# Solving the Pyraminx Blindfolded



## Crystl (Apr 2, 2009)

How can you solve the Pyraminx BLD? I had tried a lot of ways, a lot of cycle but no such luck. I need the algs, some common thing to solve.

Thanks for help


----------



## fanwuq (Apr 2, 2009)

Yes. I used TuRBo. About 2-3 min per solve. Visual memo.
Kenneth, Jude, Charlie are much better.


----------



## SimonWestlund (Apr 14, 2009)

fanwuq said:


> Yes. I used TuRBo. About 2-3 min per solve. Visual memo.
> Kenneth, Jude, Charlie are much better.



but how, what algs did you use? I've wanted to do it aswell but I am not good enough to make up my own method


----------



## fanwuq (Apr 14, 2009)

SimonWestlund said:


> fanwuq said:
> 
> 
> > Yes. I used TuRBo. About 2-3 min per solve. Visual memo.
> ...



Piotoor lists the algs here:
http://www.youtube.com/watch?v=sn01oyryNQA&feature=channel_page
they 3-cycle stickers on the LL. 
Use sune to orient corners. Tips are obvious.
I think you use a different method that can work as well. The difference is that your LL is our FL. I believe they are still 3 cycles for your LL algs. Just visually trace the stickers to memo EP. Then memorize how to fix the CO. If you do sune+AUF, nothing is changed except for CO.


----------



## SimonWestlund (Apr 14, 2009)

you linked an average of 12 

I did try to make up a method and in that method I did use sunes for the corners, I just didn't know how I would solve the other edges, I did some kind of three cycles but that just messed up other pieces when you set it up.

If I really wanted to do this I could probably do it with that method but I am wondering if there's a good one that someone has already made up..


----------



## fanwuq (Apr 14, 2009)

SimonWestlund said:


> you linked an average of 12
> 
> I did try to make up a method and in that method I did use sunes for the corners, I just didn't know how I would solve the other edges, I did some kind of three cycles but that just messed up other pieces when you set it up.
> 
> If I really wanted to do this I could probably do it with that method but I am wondering if there's a good one that someone has already made up..



I know. He listed the algs in his comments.


----------



## SimonWestlund (Apr 14, 2009)

Okay. Thanks.

Those are the algs I use for speedsolving! (although upside down  ).

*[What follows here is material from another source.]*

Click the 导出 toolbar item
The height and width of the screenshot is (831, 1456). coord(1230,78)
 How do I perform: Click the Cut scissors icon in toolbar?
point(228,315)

I'm pretty sure I can work some BLD method out by myself though..


----------



## AvGalen (Apr 14, 2009)

For Pyraminx blind, all I do is keep looking untill I see the entire solution. I don't use any speed-system at all (not lbl, not "keyhole"), just try to place a couple of pieces (ribs+some edges) correctly with a very small amount of moves, predict what happens to the other pieces and figure out a way to solve them.

I memo tips last and solve them first


----------